◆ **TASK TO COMPLETE**
Output what the records say, word for word, with no images.

AVAILABLE DATA START

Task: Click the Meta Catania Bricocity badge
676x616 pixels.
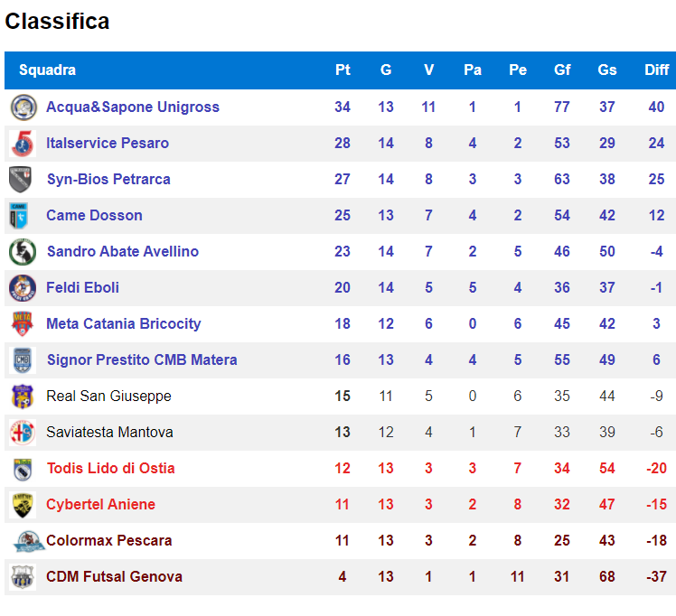Action: pos(23,324)
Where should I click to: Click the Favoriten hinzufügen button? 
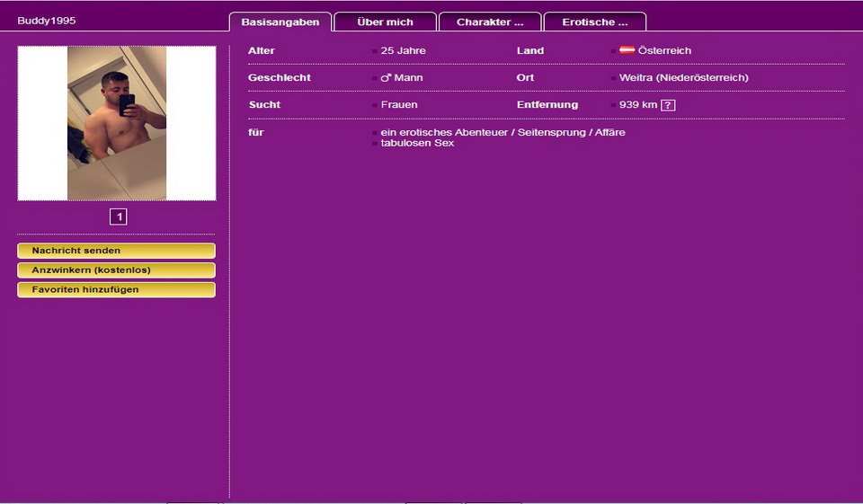(x=116, y=289)
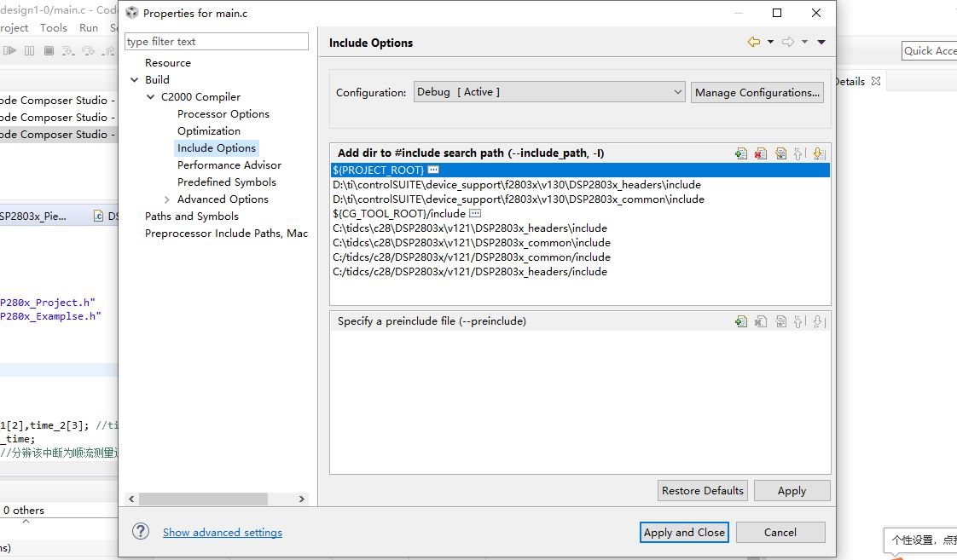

AVAILABLE DATA END

◆ **RESULT**
Task: Click the Meta Catania Bricocity badge
676x616 pixels.
Action: pos(23,324)
Where should I click to: Click the Favoriten hinzufügen button? 
(x=116, y=289)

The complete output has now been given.